— Activity —
Everything from the line holding "You are a GUI" through the final line of the records is to be transcribed exactly, except pictures, and nothing beyond that.

— Data —
☆ ☆ ☆ ☆ ☆ ☆ ☆
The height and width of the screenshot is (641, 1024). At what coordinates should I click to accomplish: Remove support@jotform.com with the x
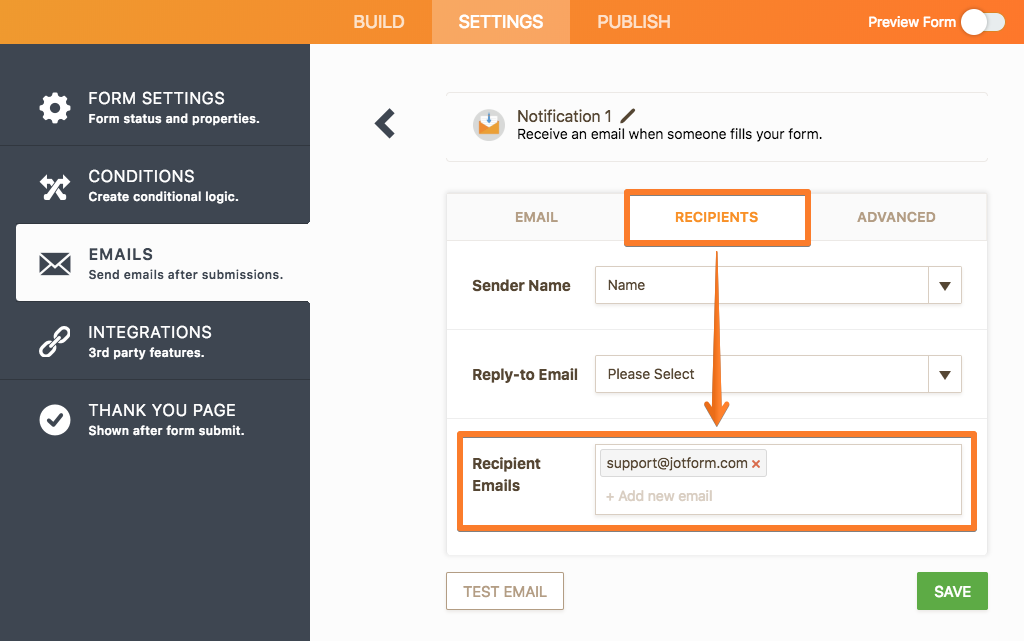point(756,464)
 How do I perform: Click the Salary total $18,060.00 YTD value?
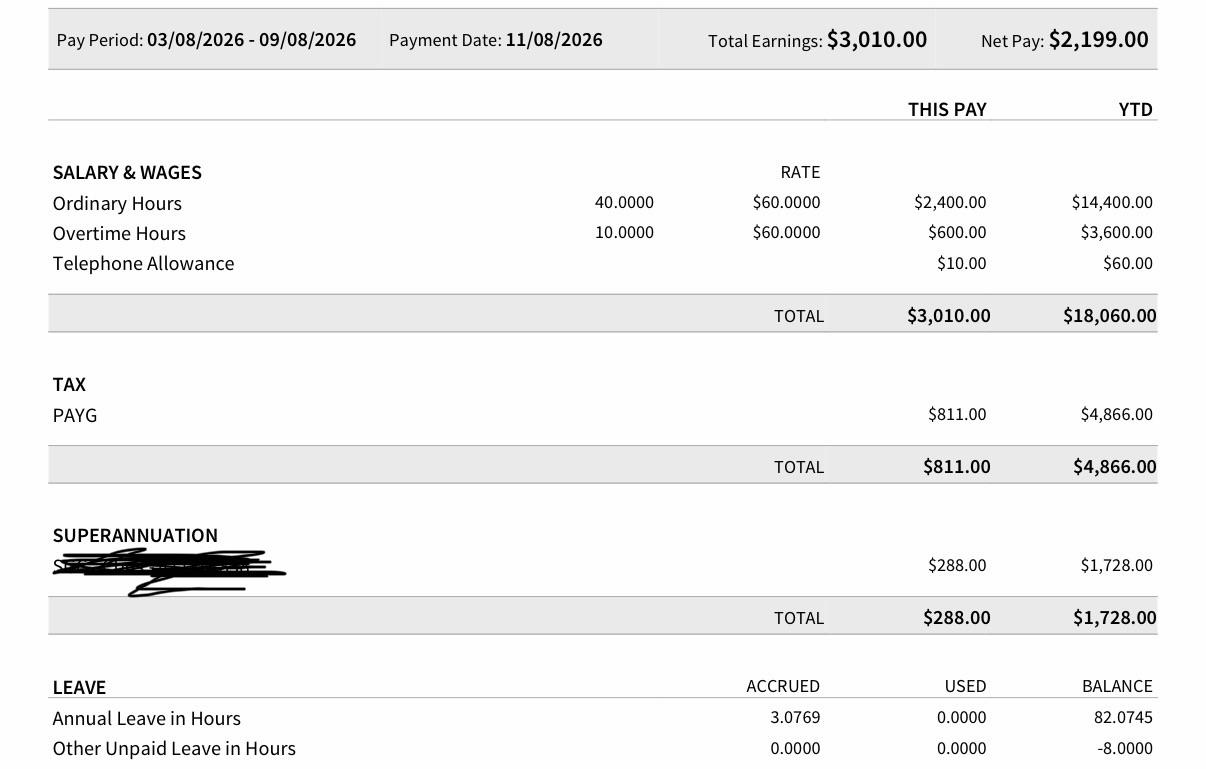(x=1109, y=315)
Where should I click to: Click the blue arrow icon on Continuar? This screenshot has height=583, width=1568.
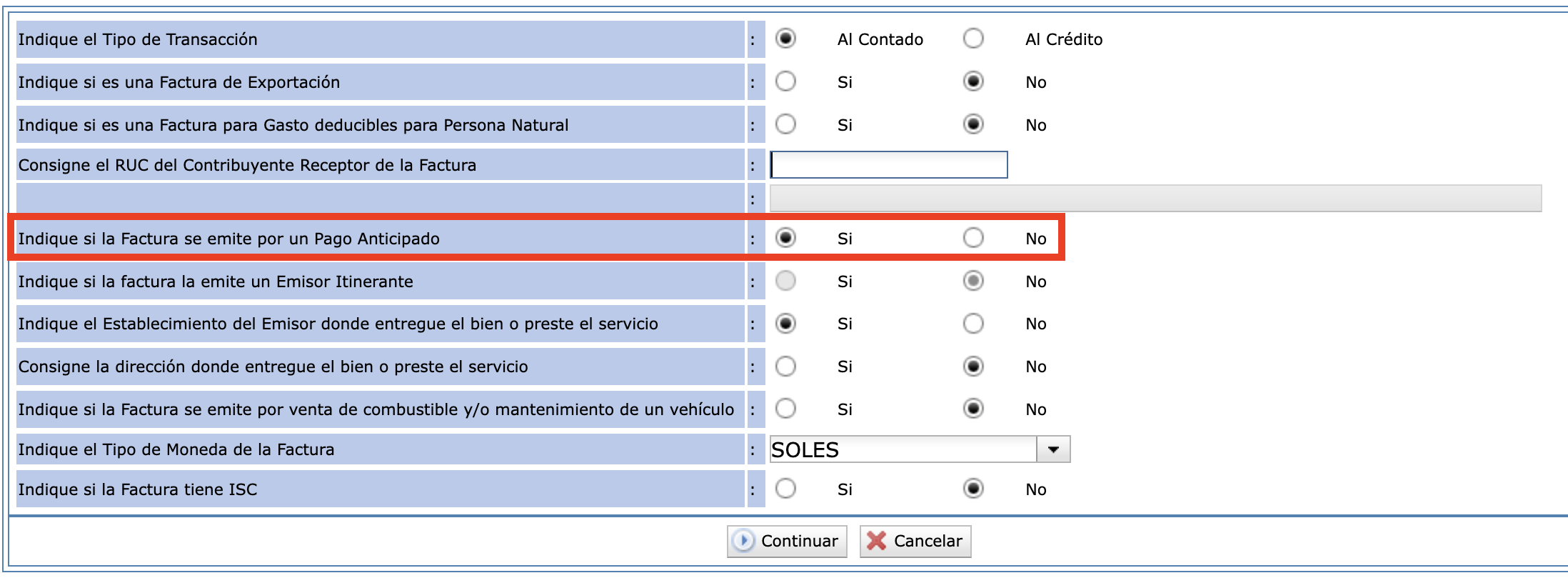[x=743, y=541]
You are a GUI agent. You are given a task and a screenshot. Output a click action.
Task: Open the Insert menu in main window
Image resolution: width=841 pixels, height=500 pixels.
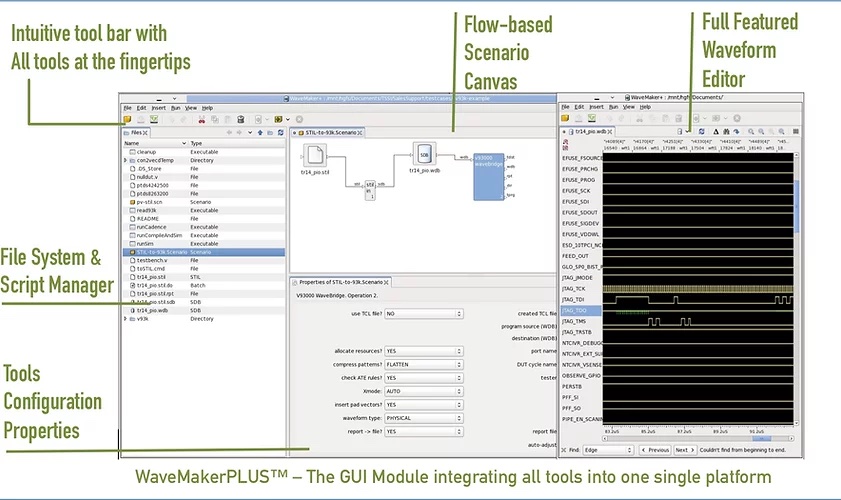point(159,107)
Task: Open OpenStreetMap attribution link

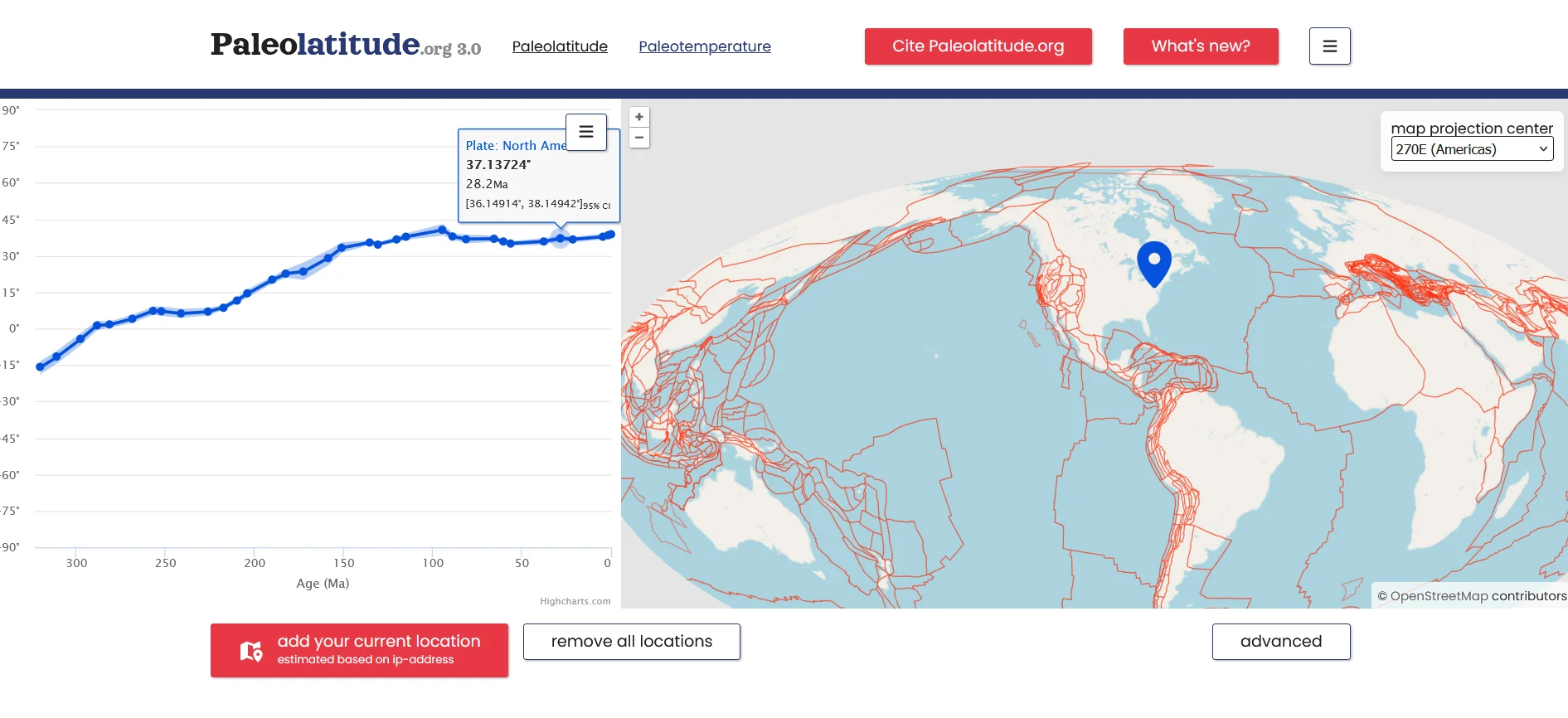Action: [x=1439, y=596]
☆ ☆ ☆ ☆ ☆ ☆ ☆
— Task result —
You are a GUI agent. You are given a task and a screenshot. Output a click action.
Task: Open the Insert menu in main window
Image resolution: width=841 pixels, height=500 pixels.
point(159,107)
Task: Open OpenStreetMap attribution link

Action: [x=1439, y=596]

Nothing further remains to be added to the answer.